Small businesses employ roughly half of U.S. workers. What’s more, small companies create nearly half of the new jobs that come into existence.
Sadly, the small business community has lost 23% in revenue since the year began. In a similar vein, the number of small businesses that are open are down 24% since the start of 2020.
Without a doubt, the 2020 stock bubble is dismissing a gigantic portion of the economy. Yet, Federal Reserve money printing, permanent ultra-low interest rate policy and trillions upon trillions of federal government stimulus has neutralized the importance of genuine economic well-being.
To illustrate the phenomenal disconnect between the economy and the financial markets, Cornerstone Macro offered the chart below. Specifically, the relationship between the economy (as measured by GDP) and the stock market (as measured by the S&P 500), is broken. Never before has the relationship served up a negative correlation!

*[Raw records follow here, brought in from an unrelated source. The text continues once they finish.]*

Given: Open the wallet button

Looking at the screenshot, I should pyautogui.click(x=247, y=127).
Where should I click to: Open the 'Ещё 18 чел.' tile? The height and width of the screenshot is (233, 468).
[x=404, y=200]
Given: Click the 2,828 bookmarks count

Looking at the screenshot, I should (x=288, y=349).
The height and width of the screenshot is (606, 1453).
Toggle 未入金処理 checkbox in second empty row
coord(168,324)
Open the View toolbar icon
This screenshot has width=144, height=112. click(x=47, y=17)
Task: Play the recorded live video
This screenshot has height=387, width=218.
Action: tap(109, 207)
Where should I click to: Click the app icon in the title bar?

Endlessly bullish investors exclaim that there’s a difference between the “New Economy” and the “Old Economy.” For them, that’s why the mega-cap technology stocks in the QQQs are defying gravity. It’s also the reason why energy stocks via SPDR Select Energy (XLE) and financial stocks via SPDR Select Financials (XLF) are drowning in despair.
Still, purchasing a “New Economy” paradigm with relentless fervor might not end well. It didn’t end well for Nasdaq 100 (QQQ) investors who found themselves losing 80% in the tech wreck (3/2000-9/2002).
Might history rhyme?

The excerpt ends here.